I can see what this castle is, and what it is for. Camelot College—a model of a new university. Mirroring its architecture are disciplines at the top level, then categories of objects in the middle, and finally, at the base, objects themselves.
It’s the culmination of twenty-five years of work/play—a new vision of how to organize a university and make mathematics.
At a fever pitch, I begin to create. I use a 1×1 Da Vinci table to combine geometry and topology, forming the composite discipline of structural geometric topology.
Then, I define each of these at the second level of my castle in terms of the categories of objects they study. For geometry: points, lines, polygons, and polyhedra. For topology: knots, links, braids, and weaves. Placing them in a 4×4 Da Vinci table, it produces sixteen composite categories.
At the bottom level, I define each of the sixteen categories with four component objects and four component structures, producing sixteen tables with sixteen composite objects each—yielding a total of 256 objects.
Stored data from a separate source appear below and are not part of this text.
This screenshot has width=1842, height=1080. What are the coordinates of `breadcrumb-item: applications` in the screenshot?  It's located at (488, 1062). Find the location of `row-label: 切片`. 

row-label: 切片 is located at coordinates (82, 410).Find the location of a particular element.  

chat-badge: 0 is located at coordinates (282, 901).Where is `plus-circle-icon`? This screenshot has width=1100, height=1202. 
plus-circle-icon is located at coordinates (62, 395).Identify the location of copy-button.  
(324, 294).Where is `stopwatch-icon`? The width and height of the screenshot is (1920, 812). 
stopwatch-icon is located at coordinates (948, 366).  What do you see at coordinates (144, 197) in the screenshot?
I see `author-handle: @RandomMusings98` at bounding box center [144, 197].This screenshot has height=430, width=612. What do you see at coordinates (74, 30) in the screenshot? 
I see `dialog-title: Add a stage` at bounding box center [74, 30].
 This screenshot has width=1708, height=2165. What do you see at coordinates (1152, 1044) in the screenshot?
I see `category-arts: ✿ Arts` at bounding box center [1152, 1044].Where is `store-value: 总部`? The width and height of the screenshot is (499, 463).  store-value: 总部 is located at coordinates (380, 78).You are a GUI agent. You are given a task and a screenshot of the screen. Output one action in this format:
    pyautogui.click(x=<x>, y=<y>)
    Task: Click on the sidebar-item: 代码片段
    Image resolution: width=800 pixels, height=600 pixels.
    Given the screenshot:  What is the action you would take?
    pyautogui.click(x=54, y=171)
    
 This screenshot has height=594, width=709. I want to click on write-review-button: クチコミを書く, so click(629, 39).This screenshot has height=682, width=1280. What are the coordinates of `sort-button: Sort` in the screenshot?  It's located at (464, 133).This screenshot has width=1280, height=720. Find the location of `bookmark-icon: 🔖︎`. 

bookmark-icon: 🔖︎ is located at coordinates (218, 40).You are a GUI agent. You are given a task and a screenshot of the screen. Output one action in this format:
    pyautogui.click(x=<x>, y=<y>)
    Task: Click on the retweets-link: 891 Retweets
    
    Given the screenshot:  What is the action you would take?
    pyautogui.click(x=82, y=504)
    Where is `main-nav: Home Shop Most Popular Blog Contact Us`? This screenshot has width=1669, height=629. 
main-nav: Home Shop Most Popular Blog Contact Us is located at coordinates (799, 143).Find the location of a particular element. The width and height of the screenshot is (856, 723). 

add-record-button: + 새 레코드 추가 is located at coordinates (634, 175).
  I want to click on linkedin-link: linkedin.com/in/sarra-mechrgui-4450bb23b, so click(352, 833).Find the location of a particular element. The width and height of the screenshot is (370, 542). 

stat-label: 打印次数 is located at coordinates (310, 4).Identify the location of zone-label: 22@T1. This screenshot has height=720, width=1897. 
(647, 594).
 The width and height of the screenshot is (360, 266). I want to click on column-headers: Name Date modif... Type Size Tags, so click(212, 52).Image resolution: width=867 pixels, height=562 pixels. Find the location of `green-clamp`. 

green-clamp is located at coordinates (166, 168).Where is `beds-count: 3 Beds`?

I can feel that this is just the beginning—not just for mathematics, but for a new system of creating knowledge because it can be applied to more than just mathematics. It can be extended it to an entire university of departments including science, technology, engineering, art, and mathematics. This becomes the blueprint for Camelot College or STEAM University (Table 3).
With clarity and awe, I can see within my castle college, that ring of hexagons like a round table upon which sits the Grail filled with a new kind of creativity.